EXERCISE PROMPT:
Answer these questions from the passage below on Black entrepreneurs:
1. In what year did Madam C. J. Walker open the Madam C.J. Walker Manufacturing Company?
2. Which platform acquired BridgeEdU, and in what year?
3. In what year was Black Enterprise magazine created?

SELECTED PASSAGE:
- - - -
Black History is Enterprising
Adjective. Ready to embark on new ventures, full of boldness and initiative. - Collins Dictionary
Madam C. J. Walker
This amazing entrepreneur is the first female, self-made millionaire in the United States. Born in Louisiana in 1867, Walker was the first child in her family who was not born into slavery. In her late 30’s, she moved to St. Louis, Missouri and began working in the hair-care industry. By 1905 she had developed “Madam C.J. Walker’s Wonderful Hair Grower.” In 1908 she opened the Madam C.J. Walker Manufacturing Company which was a factory and beauty school. Here she taught the “Walker Method” of hair care featuring products and techniques geared toward Black/African American women.
With the help of her nearly 25,000 well trained sales agents, the business instantly soared and posted annual earnings topping $500,000. Walker also dabbled in real estate and owned palatial properties in New York. Walker died at the age of 51 after amassing a wealth of well over $1 million.
Governor Wes Moore
Maryland’s first African American governor, Wes Moore, was born in Takoma Park, Maryland in 1978. He’s a graduate of Valley Forge Military Academy and College, and was commissioned as a second lieutenant in the U.S. Army. He later earned a degree in international relations and economics from Johns Hopkins University, where he became the first African American Rhodes Scholar in the history of the college.
Moore is a man of many talents. He launched BridgeEdU, a Baltimore-based business to support underserved freshman students in reaching their goals. His company was acquired in 2018 by a platform called Edquity. Moore led soldiers in combat in Afghanistan and wrote several books including the New York Times bestseller The Other Wes Moore. He also served four years as CEO of the Robin Hood Foundation, which distributed $600 million to Marylanders in poverty.
A tech guru, Harrison is the founder and president of George Street Services, a cyber security partner of government and private entities. A successful entrepreneur, Harrison co-owned another tech firm that was ranked seventh on the Greater Washington Technology Fast 50 list. Closer to home, she is on the Board of Trustees of Hood College. Harrison also holds membership in The BOW Collective, the Frederick County Alumnae Chapter of Delta Sigma Theta Sorority, Inc., and is of service to many organizations.
Harrison is a motivational speaker and author, penning the bestseller, Yes, You ARE Able. Harrison also mentors small business leaders, helping them launch and sustain successful companies through her Kaleidoscope incubator program. She lives by the mantra, “Achieving the Seemingly Unachievable,” and uses it to guide both her business and personal lives.
Earl G. Graves, Sr.
The ultimate champion of Black business, this incredible publisher, philanthropist, and entrepreneur founded Black Enterprise, a magazine devoted to economic development in the Black /African American community. The publication, created in 1970, was committed to inspiring and educating its readers. Graves said his idea was to help his community achieve the American dream through successful business operations. As an author, he wrote the bestseller, How to Succeed in Business Without Being White.
Graves’ business acumen led him to serve on the boards of some major companies such as Chrysler, Macy’s and American Airlines. He wanted such big corporations to increase their business dealings with Black-owned companies. His son, Earl “Butch” Graves Jr. carries on his father’s legacy as the current president and CEO of Black Enterprise magazine. His legacy also lives on as an esteemed alumnus of Morgan State University.
- - - -
STORED DATA:
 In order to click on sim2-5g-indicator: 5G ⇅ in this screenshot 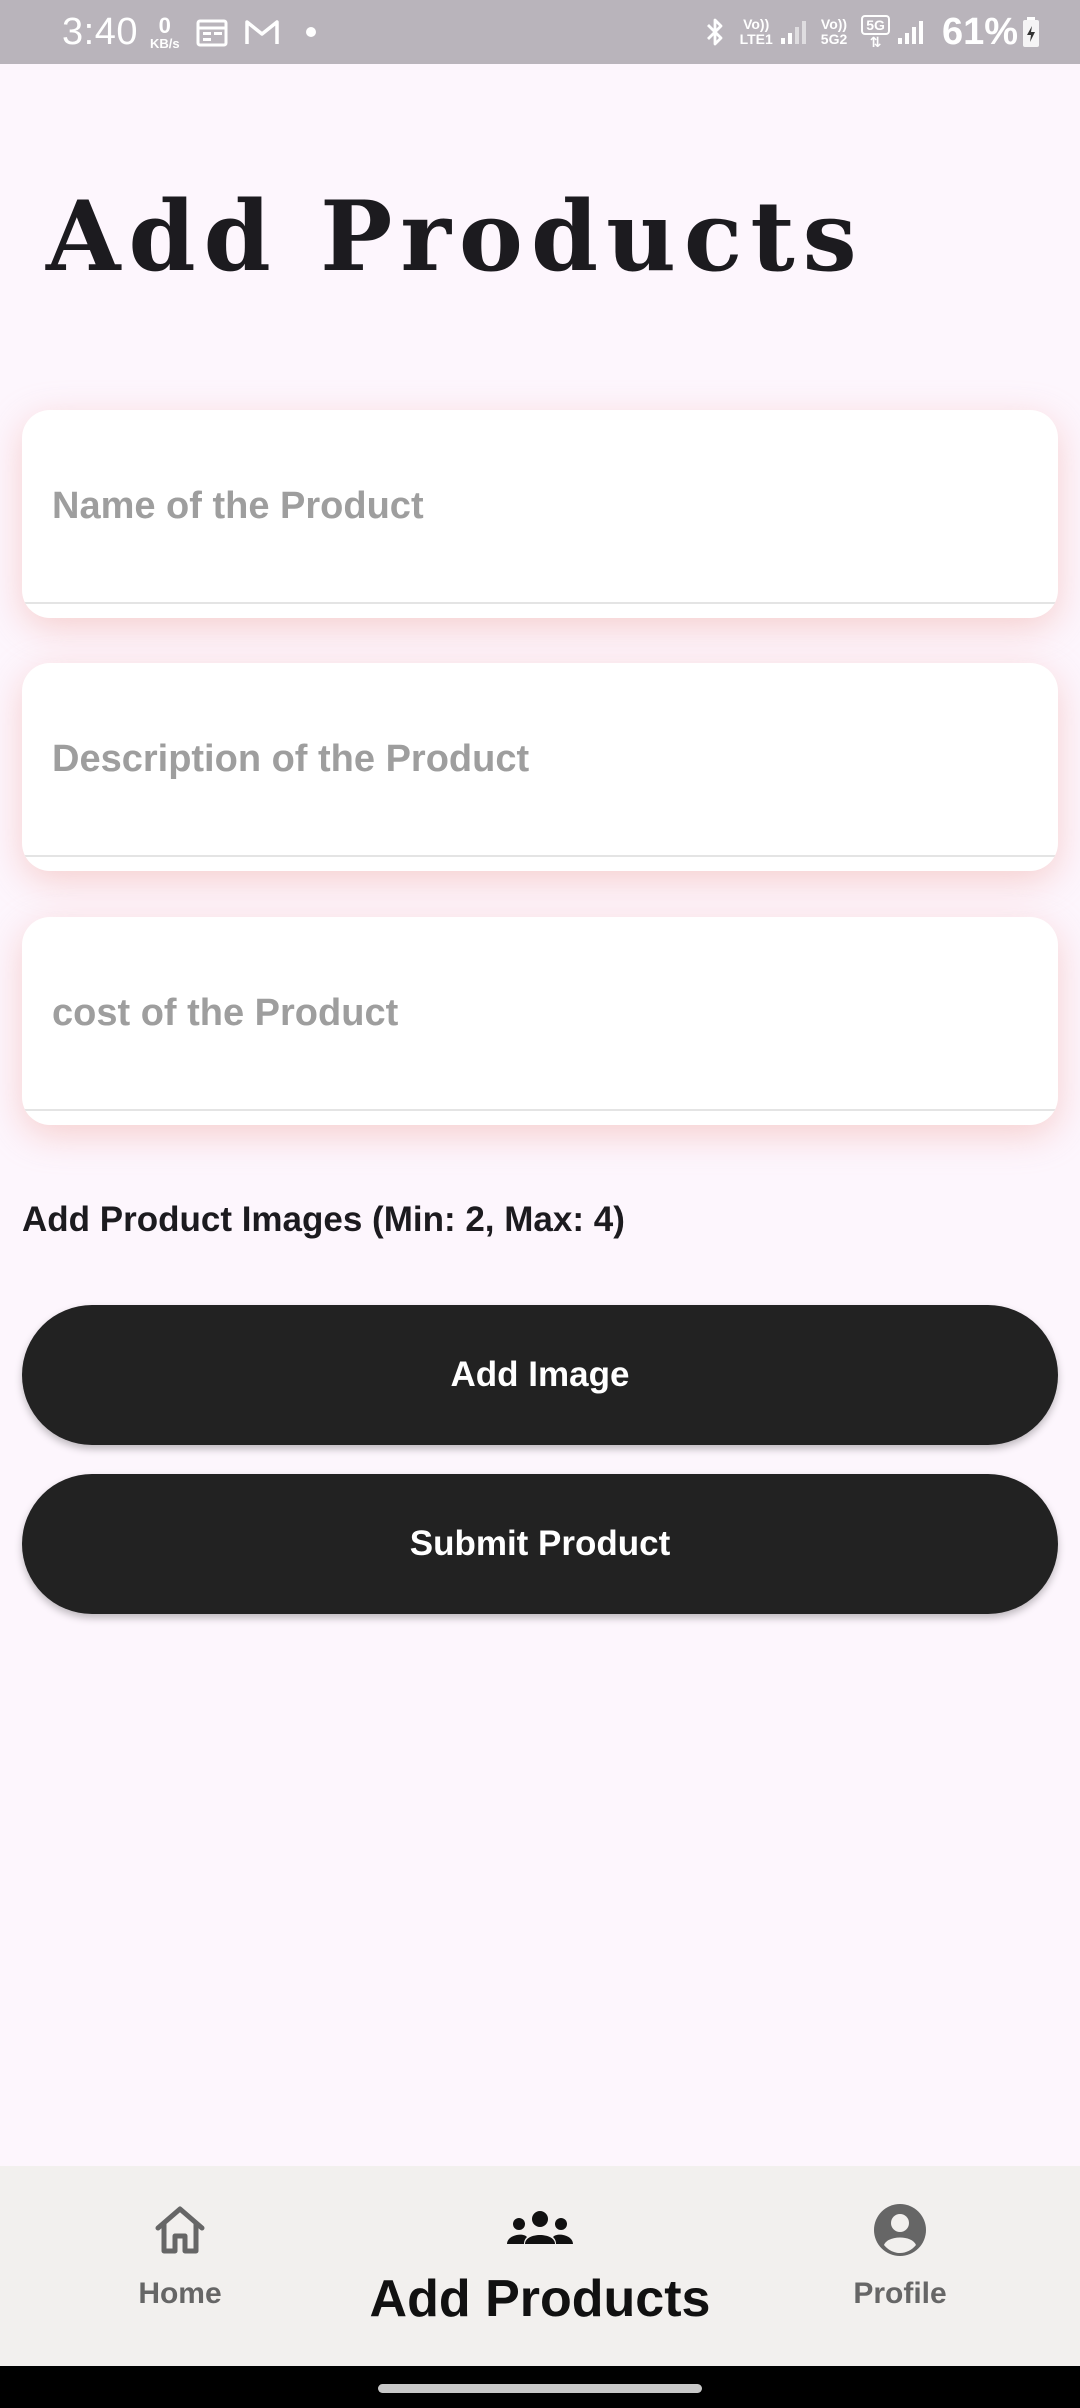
- - - -
TASK SOLUTION:
1. 1908
2. Edquity, in 2018
3. 1970